L’euro è troppo forte?
«E’
eccezionalmente forte. Capisco le preoccupazioni dei Paesi
esportatori. Ma la materia è di competenza della Banca centrale
europea. Rispetto la sua autonomia».
Tsipras come lo
trova?
«Mi pare si stia socialdemocratizzando».
C’è un
pericolo Mosca per l’Europa?
«No. Mosca deve capire che un
Paese con potere di veto all’Onu non può violare il diritto
internazionale; e la Crimea rappresenta un vulnus. Ma, come dice
Obama, dobbiamo tenere un canale negoziale aperto, alla ricerca di un
terreno comune. Sono convinto che tra la Russia e l’Unione europea
ci sia un terreno comune».
Non prova imbarazzo nel vedere
Schröder che abbraccia Putin e lavora per Gazprom?
«Non
condivido tutto quello che fa Gerhard Schröder. Però, come ha
riconosciuto lo stesso Putin, il nostro ex cancelliere ha fatto
pressione perché i tedeschi ostaggio dei filo-russi fossero
liberati.
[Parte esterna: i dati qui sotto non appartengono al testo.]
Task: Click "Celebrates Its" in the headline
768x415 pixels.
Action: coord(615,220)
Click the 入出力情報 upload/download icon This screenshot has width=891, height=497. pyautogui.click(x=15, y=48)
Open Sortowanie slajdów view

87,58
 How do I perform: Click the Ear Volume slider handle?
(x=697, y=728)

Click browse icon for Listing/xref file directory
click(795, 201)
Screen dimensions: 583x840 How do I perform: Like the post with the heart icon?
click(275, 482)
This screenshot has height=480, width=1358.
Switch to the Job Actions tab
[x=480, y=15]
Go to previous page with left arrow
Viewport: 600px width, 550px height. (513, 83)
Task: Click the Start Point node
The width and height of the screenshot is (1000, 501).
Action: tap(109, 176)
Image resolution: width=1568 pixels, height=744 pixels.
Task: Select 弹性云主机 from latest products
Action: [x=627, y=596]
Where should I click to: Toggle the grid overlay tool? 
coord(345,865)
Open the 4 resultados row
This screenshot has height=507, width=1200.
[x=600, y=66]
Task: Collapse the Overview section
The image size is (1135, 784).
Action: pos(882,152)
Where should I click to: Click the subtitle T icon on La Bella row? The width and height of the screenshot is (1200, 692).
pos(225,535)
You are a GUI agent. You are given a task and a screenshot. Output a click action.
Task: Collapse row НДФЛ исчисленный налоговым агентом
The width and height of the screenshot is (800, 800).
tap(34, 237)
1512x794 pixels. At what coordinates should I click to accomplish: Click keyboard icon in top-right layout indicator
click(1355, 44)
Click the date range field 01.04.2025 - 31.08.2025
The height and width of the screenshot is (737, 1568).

Il che è avvenuto».
Il suo ultimo libro, pubblicato
in Italia da Fazi, si intitola «Il gigante incatenato». Vedremo mai
una vera unione politica europea, magari senza il Regno
Unito?
«Proprio Cameron faceva notare che nel 2040 nessun Paese
europeo sarà nel G8. La stessa Germania sarà soltanto la nona
economia al mondo. L’unione politica degli Stati sovrani europei
non è solo un sogno; è una necessità».